**TASK TO COMPLETE**
Each line that contains the word "agent" is to be copied from the records below.

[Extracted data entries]
━━━━━━━━━━━━━━━━
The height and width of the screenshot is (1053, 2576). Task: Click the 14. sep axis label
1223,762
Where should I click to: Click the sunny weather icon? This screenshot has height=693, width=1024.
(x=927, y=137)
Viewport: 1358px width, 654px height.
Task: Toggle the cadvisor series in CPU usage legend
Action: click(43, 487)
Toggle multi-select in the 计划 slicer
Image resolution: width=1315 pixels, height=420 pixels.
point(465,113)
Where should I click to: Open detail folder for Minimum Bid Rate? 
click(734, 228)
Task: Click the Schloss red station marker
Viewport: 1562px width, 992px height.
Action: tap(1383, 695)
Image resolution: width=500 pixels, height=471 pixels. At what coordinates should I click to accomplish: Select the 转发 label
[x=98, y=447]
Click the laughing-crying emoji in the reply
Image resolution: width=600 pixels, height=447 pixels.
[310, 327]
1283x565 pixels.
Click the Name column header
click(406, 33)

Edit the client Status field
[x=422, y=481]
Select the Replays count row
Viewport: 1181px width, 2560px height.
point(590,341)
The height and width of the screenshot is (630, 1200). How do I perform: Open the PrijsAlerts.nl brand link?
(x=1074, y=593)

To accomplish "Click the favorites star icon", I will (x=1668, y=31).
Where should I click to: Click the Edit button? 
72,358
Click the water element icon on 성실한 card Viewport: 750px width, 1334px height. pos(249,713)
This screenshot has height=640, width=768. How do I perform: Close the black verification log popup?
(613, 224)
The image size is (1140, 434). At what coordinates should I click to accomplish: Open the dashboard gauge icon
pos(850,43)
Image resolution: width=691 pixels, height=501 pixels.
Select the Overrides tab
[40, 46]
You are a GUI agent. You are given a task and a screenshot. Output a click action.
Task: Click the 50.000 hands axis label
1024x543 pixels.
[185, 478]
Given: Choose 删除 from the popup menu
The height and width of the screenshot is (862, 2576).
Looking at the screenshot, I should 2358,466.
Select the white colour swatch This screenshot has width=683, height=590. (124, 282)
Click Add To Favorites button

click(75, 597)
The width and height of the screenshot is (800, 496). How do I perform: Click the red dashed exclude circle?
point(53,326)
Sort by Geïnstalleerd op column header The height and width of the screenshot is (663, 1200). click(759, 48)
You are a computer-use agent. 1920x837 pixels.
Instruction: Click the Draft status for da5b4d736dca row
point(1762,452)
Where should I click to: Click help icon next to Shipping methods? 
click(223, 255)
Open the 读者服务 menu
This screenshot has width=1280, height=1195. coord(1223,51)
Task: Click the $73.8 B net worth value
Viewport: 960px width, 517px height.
━━━━━━━━━━━━━━━━
**RESULT FOR THIS EXERCISE**
You are a GUI agent. You are given a task and a screenshot. Output a click action.
You are a computer-use agent. 1920x837 pixels.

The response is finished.